Detecting Encodings¶
If a file’s encoding is not known in advance, there are a certain functions that can aid in encoding detection. First, we can read the resource in the form of a raw-type vector:
x <- stri_read_raw("ES_latin1.txt")
head(x, 24) # vector of type raw
## [1] 43 41 4e 54 4f 20 44 45 20 43 41 4c cd 4f 50 45 20 2d 20 4d 69 67 75 65
Then, to guess the encoding, we can call, e.g.:
stri_enc_isascii(x)
## [1] FALSE
stri_enc_isutf8(x) # false positives are possible
## [1] FALSE
Alternatively, we can use:
stri_enc_detect(x) # based on heuristics
## [[1]]
## Encoding Language Confidence
## 1 ISO-8859-1 es 0.81
## 2 ISO-8859-2 ro 0.36
## 3 ISO-8859-9 tr 0.20
## 4 UTF-16BE 0.10
## 5 UTF-16LE 0.10
Nevertheless, encoding detection is an operation that relies on heuristics. Therefore, there is a chance that the output might be imprecise or even misleading.
Converting Between Encodings¶
Knowing the desired source and destination encoding precisely,
stri_encode()
can be called to perform the conversion. Contrary to the
built-in iconv()
, which relies on different underlying libraries, the
current function is portable across operating systems.
y <- stri_encode(x, from="ISO-8859-1", to="UTF-8")
stri_enc_list()
provides a list of supported encodings and their
aliases in many different forms. Encoding specifiers are normalised
automatically, e.g., "utf8"
is a synonym for "UTF-8"
.
Splitting the output into text lines gives:
tail(stri_split_lines1(y), 4) # spoiler alert!
## [1] "A Homero iguala si a escrebir intenta,"

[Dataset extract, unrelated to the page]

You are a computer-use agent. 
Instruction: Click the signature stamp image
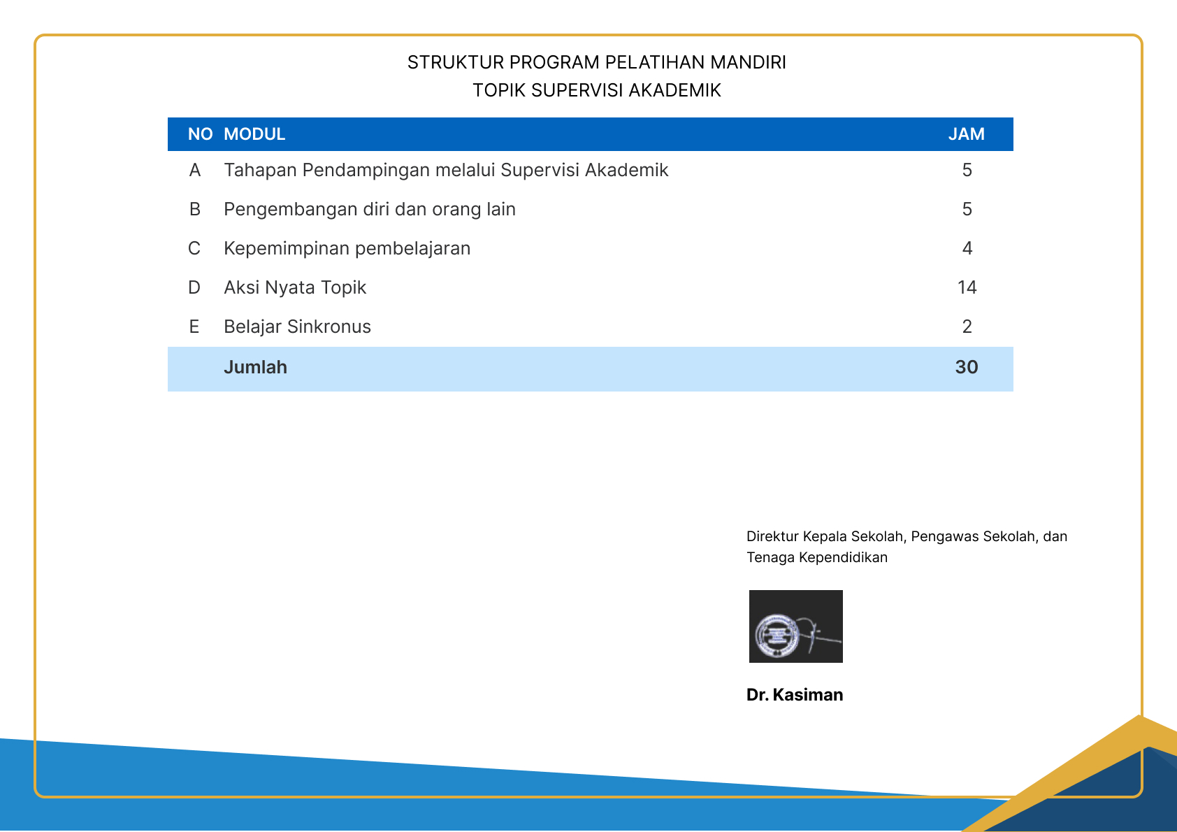[795, 626]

## [2] "y a tanto llega de su pluma el vuelo,"
## [3] "cuanto es verdad que a todos es notorio"
## [4] "el alto ingenio de don DIEGO OSORIO."
Normalising Strings¶
In the section on Testing String Equivalence we’ve provided some examples of canonically equivalent strings whose code point representation was different. Unicode normalisation forms C (Canonical composition, NFC) and D (Canonical decomposition, NFD) can be applied so that they’ll compare equal using bytewise matching.
x <- "a\u0328 ą" # a, combining ogonek, space, a with ogonek
stri_enc_toutf32( # code points as decimals
c(x, stri_trans_nfc(x), stri_trans_nfd(x)))
## [[1]]
## [1] 97 808 32 261
##
## [[2]]
## [1] 261 32 261
##
## [[3]]
## [1] 97 808 32 97 808
Above we see some example code points before, after NFC, and after NFD normalisation, respectively.
It might be a good idea always to normalise all the strings read from external sources (files, URLs) with NFC.
Compatibility composition and decomposition normalisation forms (NFKC and NFKD, respectively) are also available if the removal of the formatting distinctions (font variants, subscripts, superscripts, etc.) is desired. For example:
stri_trans_nfkd("r²︷")
## [1] "r2{"
Such text might be much easier to process or analyse statistically.